Since species-forming has been so frequently associated with isolation, it might be contended that it has taken place because of isolation. And undoubtedly much can be said for this viewpoint. Recent work in genetics has shown how a species containing a large amount of hereditary diversity may be broken up, through isolation, and quite independently of any selective elimination, into a number of different types. Such a segregation of types is simply an incidental product of inbreeding. Isolated groups tend to become homozygous or racially pure for different characters. And where any strongly heterozygous species is scattered into a number of restricted localities, it becomes inevitably broken up by inbreeding into distinct subdivisions.

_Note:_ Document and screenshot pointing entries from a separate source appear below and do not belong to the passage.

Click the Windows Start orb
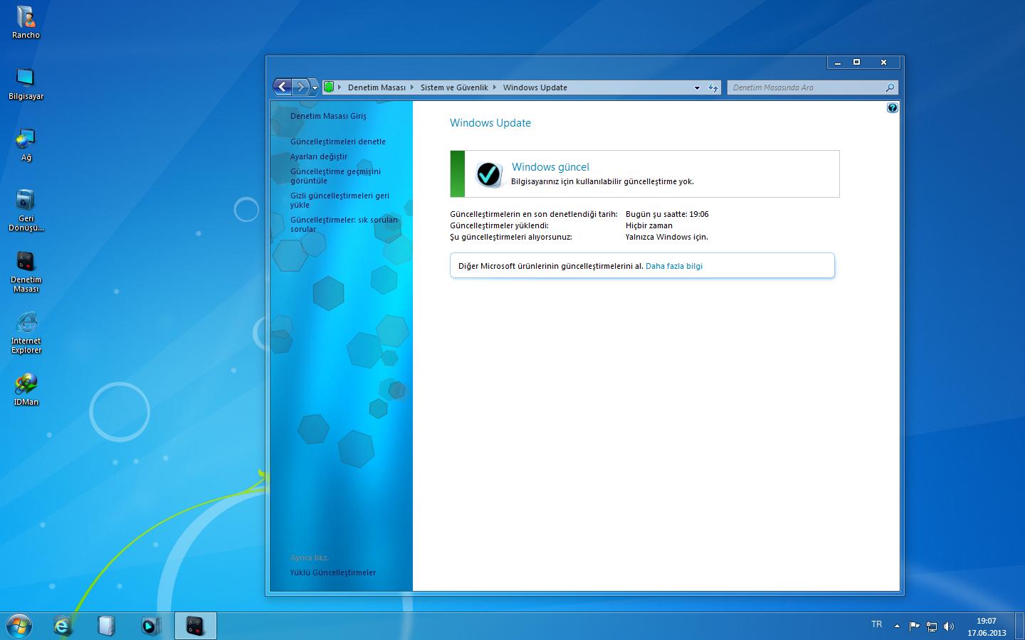Image resolution: width=1025 pixels, height=640 pixels. 19,626
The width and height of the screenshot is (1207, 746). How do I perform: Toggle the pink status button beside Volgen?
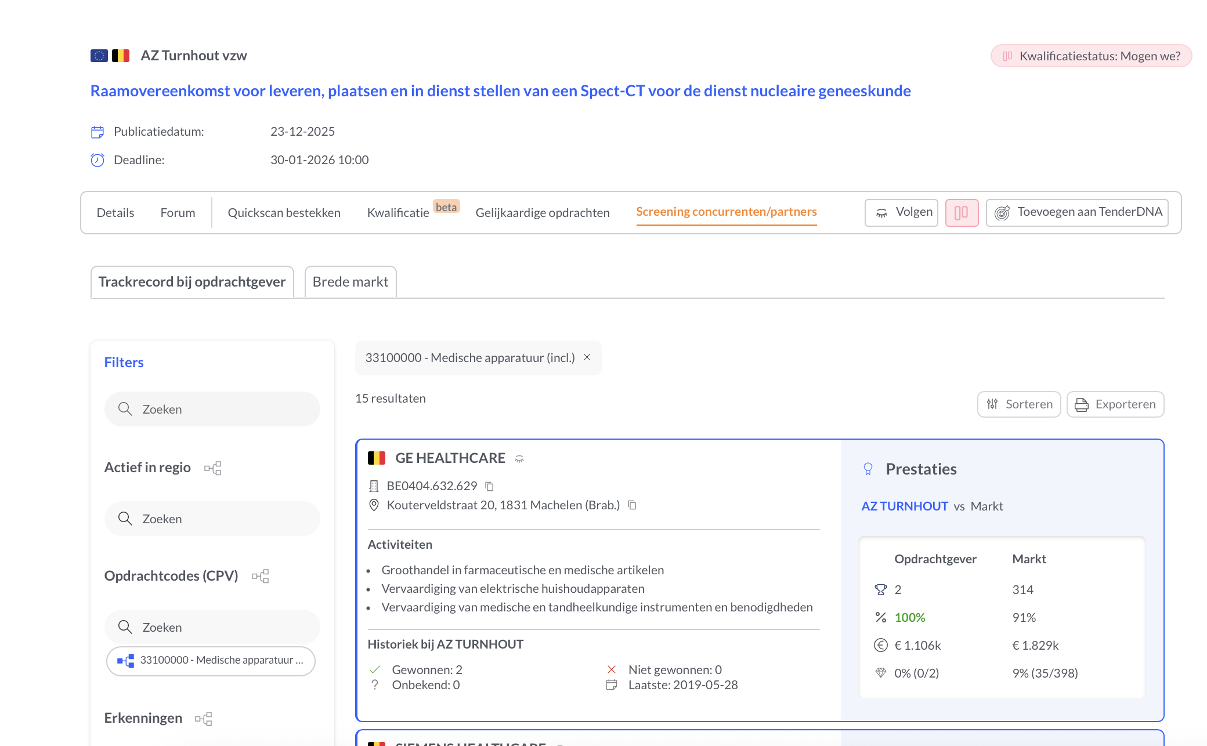pos(962,212)
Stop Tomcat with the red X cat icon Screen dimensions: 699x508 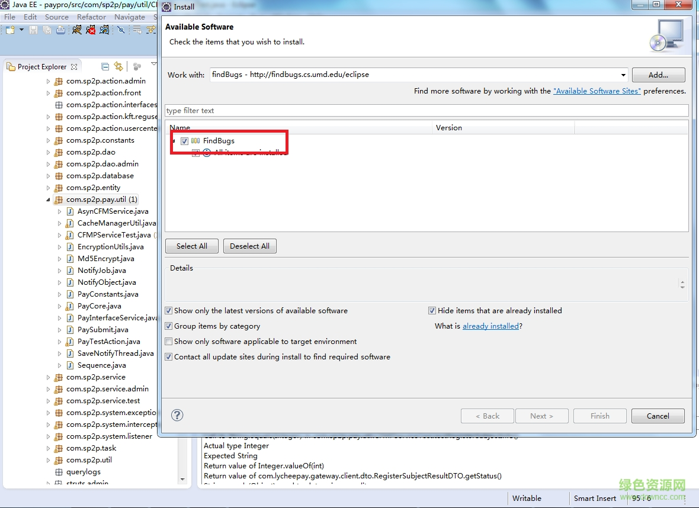[x=91, y=30]
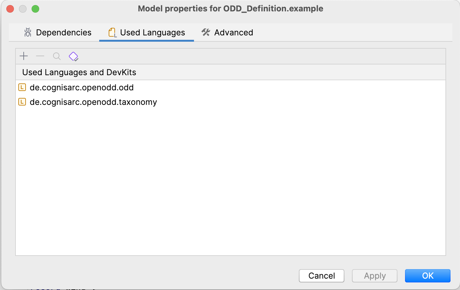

The problem of the closeness of fit between the species and its environment has an important relation also to the theory of mutation. If specific characters are frequently of little or no biological importance, they may have come about full-fledged by a single variation. Whether species have been made by small steps or relatively large ones is, however, of subordinate importance for the larger problems of progressive evolution and the development of adaptations. Darwin attempted to explain the origin of species-which is essentially divergence and progressive adaptive development by the same method of survival of the fittest, with occasional aid from the transmission of acquired characters. Recent developments of evolutionary theory have tended to treat the formation of species as more or less independent of the progressive transformation of the world of life; and many who, like de Vries, oppose the view that species have arisen by means of natural selection, still hold that natural selection affords an adequate explanation of progressive adaptive development.